A reverse mortgage allows you, once you are over 62, to tap into your home equity. It’s also called a backed Home Equity Conversion Mortgage, but it’s mostly known as a reverse mortgage. It allows you to release equity in your house without having to make monthly payments back, with the outstanding balance of whatever you take out being paid back when you pass away or go into full-time care and your house gets sold.
These kinds of mortgages are often very popular with older homeowners as you don’t have to prove any sort of financial affordability. When you retire and your income reduces, it can be hard to pass affordability checks such as the ones in place if you want to remortgage. With a reverse mortgage, it allows you to stay in your house and carry on as normal, using the equity that you’ve released to do whatever you choose with. You can also choose how you take that equity- if you want it in one lump sum to invest or to do some major home improvements that’s fine, or if you’d prefer to set up a monthly advance to top up your pension in your retirement that’s also an option. You can also look at doing both if you wanted to; you can set up whatever works best with your mortgage provider.

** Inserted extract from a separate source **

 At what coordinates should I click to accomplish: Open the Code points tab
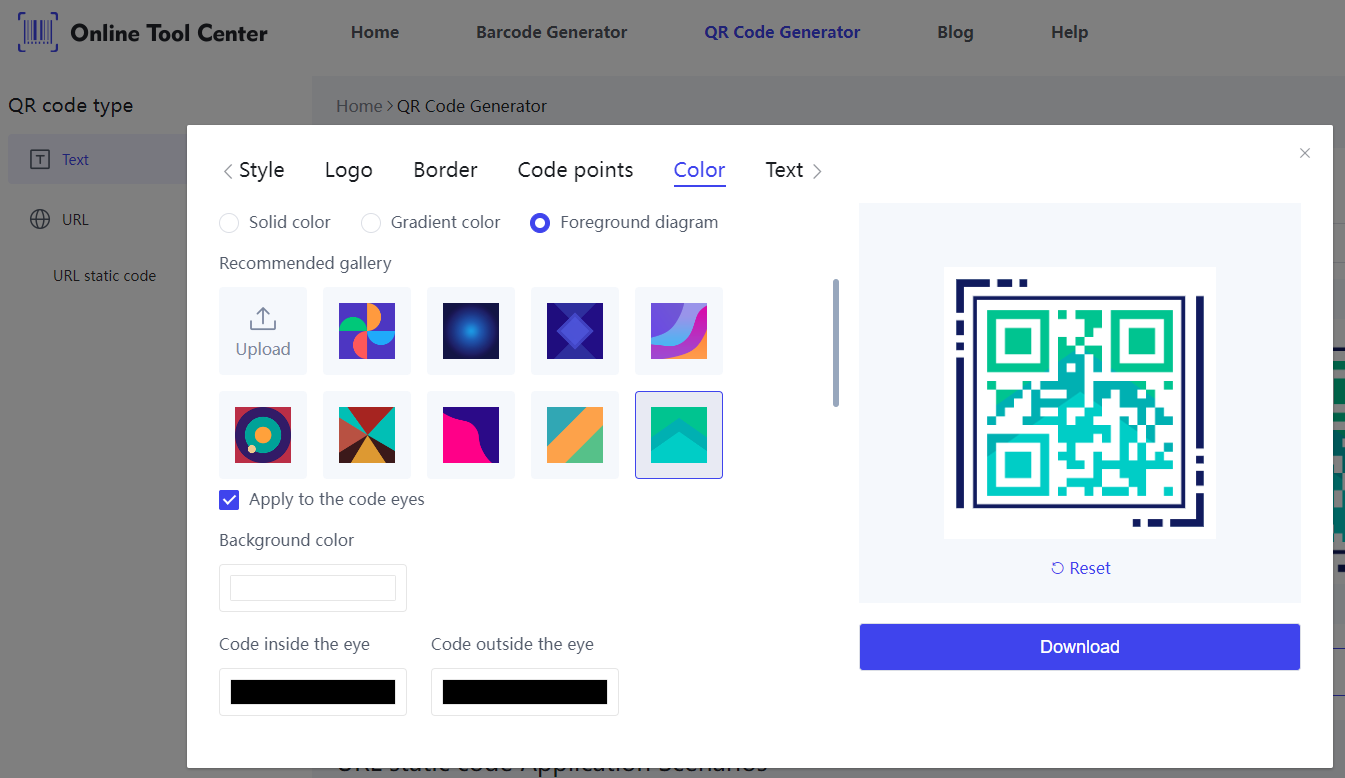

If you still have a mortgage on your house you can still take out a reverse mortgage, but you will need to pay off the existing mortgage with the equity that you release. It’s important to remember that whilst you don’t have to make monthly payments, you do still have to stick to the agreement that you have set up with your lender. You should also consider the implications that a reverse mortgage can have. As it changes the value of your estate, it changes what you can leave to your family in your will when you die. The house will have to be sold to pay back the reverse mortgage, so you aren’t able to leave this to your children. It can also potentially change your tax bracket and your eligibility for healthcare and support.
What about the negatives?
As with any financial decision, it’s important to know any potential issues that might arise. Because you don’t have to make any payments towards your reverse mortgage, the overall balance will build up over time as the interest increases. This doesn’t happen with interest-only loans, which are also quite a popular choice for retiring homeowners.
It can also be a negative that your house cannot be passed down to your family as an inheritance when you pass away. If your family house has sentimental value, this might put you off a reverse mortgage, but if you’re not too concerned about the sale of the house then this shouldn’t be too much of a problem.
A reverse mortgage needs to be paid back either when you sell your house, pass away, or if you go into permanent care. This can sometimes put homeowners off, as it can put more work on the family of the homeowner to get the reverse mortgage paid whilst dealing with the possible passing of their family member.
Overall, there are both positives and negatives to a reverse mortgage but knowing whether it’s the right decision for you or not is up to you to decide. If you’re not sure that a reverse mortgage is right for you and you want to know what options you have in regards to selling your house, contact us today at We Buy Any House and we can provide you with a free quote of your property.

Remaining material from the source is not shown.